# Looking for Plow Contractors. $400 Sign on bonus!!



## CookCook20

Everest Snow Management is looking for contractors with their own plow trucks for routes throughout Chicagoland area. 

*We are paying $400 sign on bonus for anyone who is signed up with us before October 28, 2016!
*
Restrictions apply. Call or email for more details!!
Email [email protected]
or Call (708) 237-0333


----------



## Philbilly2

I have to ask...

What is the fine print Dave? 

When do you get the $400? 
Is it a taxed $400?

I mean I'll sign up for the $400, just don't know if I will show up when it comes time to plow... :laughing::laughing::laughing::laughing:


----------



## CookCook20

Well, what I can tell you is that would not work! Payout is after we start plowing and added to first check. 

$200 added to the first check, and $200 added to the last check.

It is not taxed, as it would be a 1099 payment.


----------



## Philbilly2

CookCook20 said:


> Well, what I can tell you is that would not work! Payout is after we start plowing and added to first check.
> 
> $200 added to the first check, and $200 added to the last check.
> 
> It is not taxed, as it would be a 1099 payment.


What if I plowed the first event... so I get a first check and you just make that my last check, so $400 right... do I get it then???

Gotta check! 

I will leave you alone now. :hammerhead:


----------



## CookCook20

It is $400 per truck also. But you need to stay the entire season to get the last half of the payout Billy!


----------



## FredG

Billyphil, You Looking for a rise?  :waving:


----------



## Philbilly2

FredG said:


> Billyphil, You Looking for a rise?  :waving:


Always...


----------



## FredG

Philbilly2 said:


> Always...


LOL


----------



## ceptorman

That's a pretty good deal actually, hope it works out.


----------



## CookCook20

Time is running out... No one wants extra money just for coming to work with us?? Get paid, plus an extra bonus!


----------



## FredG

CookCook20 said:


> Time is running out... No one wants extra money just for coming to work with us?? Get paid, plus an extra bonus!


Don't get nervous yet.

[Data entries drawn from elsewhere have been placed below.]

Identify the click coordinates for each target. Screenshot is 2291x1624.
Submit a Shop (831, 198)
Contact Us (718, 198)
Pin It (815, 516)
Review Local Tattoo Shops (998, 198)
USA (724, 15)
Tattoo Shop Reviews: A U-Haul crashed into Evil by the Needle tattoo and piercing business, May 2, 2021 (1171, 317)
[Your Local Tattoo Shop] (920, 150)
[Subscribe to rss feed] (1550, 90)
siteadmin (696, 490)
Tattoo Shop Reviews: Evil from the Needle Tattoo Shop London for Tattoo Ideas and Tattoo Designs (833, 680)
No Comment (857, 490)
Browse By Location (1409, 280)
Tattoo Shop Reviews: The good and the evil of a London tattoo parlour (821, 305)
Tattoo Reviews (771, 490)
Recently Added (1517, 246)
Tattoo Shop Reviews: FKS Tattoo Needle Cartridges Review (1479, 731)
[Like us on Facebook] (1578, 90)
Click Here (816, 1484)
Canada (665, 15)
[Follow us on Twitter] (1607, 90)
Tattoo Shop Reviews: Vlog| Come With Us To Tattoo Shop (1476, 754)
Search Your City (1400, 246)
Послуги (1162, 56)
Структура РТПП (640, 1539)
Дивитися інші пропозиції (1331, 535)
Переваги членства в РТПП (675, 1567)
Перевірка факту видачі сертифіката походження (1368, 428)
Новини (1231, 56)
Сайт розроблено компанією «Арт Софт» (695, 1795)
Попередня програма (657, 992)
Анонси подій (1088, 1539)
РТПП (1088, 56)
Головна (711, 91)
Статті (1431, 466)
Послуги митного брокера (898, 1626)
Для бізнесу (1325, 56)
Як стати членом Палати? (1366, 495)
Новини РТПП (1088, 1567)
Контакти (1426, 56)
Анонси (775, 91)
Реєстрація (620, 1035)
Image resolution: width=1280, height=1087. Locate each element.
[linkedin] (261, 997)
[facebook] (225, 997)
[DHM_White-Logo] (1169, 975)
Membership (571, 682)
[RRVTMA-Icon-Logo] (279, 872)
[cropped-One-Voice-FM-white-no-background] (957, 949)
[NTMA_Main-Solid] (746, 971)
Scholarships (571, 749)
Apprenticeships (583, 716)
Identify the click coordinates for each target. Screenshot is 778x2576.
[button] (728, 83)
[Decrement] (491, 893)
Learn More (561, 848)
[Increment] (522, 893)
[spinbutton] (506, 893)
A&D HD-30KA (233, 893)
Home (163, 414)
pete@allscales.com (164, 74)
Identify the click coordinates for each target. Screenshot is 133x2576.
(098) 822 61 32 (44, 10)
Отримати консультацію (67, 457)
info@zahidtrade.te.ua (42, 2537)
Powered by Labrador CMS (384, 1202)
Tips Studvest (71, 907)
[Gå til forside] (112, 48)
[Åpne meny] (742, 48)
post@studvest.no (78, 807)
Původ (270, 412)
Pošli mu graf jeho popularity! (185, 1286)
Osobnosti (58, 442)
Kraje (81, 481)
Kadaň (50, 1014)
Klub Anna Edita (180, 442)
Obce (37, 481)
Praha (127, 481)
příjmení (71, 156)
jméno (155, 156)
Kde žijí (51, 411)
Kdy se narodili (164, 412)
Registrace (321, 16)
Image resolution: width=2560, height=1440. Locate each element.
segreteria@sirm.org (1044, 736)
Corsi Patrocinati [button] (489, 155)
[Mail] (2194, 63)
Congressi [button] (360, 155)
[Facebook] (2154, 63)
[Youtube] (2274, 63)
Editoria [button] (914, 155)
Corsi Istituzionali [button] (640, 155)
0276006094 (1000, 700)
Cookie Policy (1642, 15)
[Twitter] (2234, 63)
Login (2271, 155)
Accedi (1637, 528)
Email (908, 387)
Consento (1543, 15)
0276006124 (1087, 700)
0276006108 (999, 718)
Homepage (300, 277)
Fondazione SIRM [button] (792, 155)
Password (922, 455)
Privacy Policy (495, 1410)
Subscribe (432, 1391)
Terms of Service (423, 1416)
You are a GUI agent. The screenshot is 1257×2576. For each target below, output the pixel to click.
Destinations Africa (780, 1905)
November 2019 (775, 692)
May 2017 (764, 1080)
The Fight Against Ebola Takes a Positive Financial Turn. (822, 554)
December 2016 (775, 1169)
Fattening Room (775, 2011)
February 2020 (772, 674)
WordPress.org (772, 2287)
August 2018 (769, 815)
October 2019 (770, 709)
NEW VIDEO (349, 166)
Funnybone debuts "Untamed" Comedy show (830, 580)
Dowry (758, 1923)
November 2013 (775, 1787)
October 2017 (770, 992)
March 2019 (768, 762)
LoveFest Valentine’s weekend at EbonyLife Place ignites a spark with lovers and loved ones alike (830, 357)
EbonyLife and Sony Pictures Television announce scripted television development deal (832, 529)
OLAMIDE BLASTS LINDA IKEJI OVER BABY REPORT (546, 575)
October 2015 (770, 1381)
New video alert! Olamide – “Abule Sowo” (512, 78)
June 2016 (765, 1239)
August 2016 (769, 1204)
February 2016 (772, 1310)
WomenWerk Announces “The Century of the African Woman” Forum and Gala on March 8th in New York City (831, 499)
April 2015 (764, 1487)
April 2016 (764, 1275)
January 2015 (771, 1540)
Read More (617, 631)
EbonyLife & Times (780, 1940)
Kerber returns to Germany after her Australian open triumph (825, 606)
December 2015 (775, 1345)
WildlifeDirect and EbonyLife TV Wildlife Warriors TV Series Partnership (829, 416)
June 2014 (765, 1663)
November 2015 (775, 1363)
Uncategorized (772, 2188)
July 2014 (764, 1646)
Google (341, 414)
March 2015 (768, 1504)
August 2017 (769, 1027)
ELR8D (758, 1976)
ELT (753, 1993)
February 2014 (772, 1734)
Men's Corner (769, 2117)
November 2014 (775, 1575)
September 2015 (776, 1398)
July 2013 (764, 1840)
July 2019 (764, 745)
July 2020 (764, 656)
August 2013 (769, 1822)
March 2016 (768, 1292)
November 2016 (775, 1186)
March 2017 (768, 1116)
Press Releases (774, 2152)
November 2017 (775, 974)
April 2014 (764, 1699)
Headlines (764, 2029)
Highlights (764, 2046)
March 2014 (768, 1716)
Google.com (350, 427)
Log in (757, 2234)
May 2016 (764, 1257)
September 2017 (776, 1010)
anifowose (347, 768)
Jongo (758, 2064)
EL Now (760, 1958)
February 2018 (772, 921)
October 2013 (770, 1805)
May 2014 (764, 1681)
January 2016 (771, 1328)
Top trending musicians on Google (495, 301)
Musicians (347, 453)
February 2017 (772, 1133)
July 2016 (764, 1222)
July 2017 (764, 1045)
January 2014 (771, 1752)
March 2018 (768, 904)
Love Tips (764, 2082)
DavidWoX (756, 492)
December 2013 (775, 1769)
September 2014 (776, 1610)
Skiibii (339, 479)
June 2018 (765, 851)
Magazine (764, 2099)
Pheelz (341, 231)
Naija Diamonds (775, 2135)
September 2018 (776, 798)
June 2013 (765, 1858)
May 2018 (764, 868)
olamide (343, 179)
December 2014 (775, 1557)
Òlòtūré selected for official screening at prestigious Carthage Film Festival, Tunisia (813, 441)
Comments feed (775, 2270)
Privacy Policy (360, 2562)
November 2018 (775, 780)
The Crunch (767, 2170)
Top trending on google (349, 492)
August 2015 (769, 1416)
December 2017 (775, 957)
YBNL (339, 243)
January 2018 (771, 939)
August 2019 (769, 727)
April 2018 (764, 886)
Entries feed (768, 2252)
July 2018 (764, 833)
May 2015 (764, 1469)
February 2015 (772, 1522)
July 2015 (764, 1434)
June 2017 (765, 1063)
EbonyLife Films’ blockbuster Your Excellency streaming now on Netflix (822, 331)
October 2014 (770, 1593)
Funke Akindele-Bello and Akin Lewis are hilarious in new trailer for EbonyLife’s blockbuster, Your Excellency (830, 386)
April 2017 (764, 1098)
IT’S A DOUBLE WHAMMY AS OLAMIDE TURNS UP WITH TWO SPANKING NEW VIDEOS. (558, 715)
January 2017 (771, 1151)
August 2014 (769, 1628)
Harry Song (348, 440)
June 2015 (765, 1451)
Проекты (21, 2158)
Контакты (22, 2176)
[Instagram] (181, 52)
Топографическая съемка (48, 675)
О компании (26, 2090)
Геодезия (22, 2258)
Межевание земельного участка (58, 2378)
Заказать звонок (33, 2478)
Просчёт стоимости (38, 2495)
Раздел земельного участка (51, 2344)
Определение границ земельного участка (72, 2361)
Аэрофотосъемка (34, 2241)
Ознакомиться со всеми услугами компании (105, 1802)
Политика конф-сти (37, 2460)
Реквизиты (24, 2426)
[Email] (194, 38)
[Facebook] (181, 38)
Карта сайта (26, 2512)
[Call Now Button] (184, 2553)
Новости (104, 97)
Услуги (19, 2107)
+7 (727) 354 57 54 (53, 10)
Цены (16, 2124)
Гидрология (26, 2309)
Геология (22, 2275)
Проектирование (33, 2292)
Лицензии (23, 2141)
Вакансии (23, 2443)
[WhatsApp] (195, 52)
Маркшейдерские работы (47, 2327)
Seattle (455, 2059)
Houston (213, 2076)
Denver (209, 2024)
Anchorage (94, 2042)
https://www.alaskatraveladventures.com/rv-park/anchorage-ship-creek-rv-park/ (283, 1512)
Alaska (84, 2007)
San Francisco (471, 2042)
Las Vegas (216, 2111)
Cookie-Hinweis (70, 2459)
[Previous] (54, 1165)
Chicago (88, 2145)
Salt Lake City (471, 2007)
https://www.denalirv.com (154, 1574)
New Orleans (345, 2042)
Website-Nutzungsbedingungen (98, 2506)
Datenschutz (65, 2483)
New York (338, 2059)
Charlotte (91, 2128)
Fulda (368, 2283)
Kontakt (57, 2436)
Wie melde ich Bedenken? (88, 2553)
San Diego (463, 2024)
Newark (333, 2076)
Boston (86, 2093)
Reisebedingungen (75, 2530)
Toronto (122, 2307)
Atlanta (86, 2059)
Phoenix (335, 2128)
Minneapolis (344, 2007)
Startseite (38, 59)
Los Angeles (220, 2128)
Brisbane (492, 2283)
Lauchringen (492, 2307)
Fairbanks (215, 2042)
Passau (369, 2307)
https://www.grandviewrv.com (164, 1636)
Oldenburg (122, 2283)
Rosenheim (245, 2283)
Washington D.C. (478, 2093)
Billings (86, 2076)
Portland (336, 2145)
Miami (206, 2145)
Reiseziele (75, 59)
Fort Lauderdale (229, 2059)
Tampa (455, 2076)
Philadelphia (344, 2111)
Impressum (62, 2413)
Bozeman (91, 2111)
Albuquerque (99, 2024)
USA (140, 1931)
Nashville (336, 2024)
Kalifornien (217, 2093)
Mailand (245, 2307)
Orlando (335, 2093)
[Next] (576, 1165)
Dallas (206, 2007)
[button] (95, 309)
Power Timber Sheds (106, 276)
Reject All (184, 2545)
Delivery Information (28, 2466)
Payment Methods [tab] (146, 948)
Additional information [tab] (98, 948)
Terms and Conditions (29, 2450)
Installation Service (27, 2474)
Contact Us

Lot of guys have not come back from there summer gigs.


----------



## leolkfrm

maybe the in between pay is not enough ??


----------



## JustJeff

Nope. They're offering a good hourly rate for our area. I agree with the above poster though, many people have not come back here from last Winter yet, for whatever their reasons are. They will be on here shortly though.


----------



## ceptorman

Maybe they're all getting ready for the Cubs game tomorrow night!
Plus it's going to be 70 degrees Saturday, winter is coming but not just yet.


----------



## CookCook20

Yea I know. We all get nervous when the calendar turns to November. We've all seen Halloweens that have been nasty...


----------



## ceptorman

Email sent to you David.


----------



## CookCook20

Cubs are over. Election is over. It WILL be snowing soon. Anyone in need of work??


----------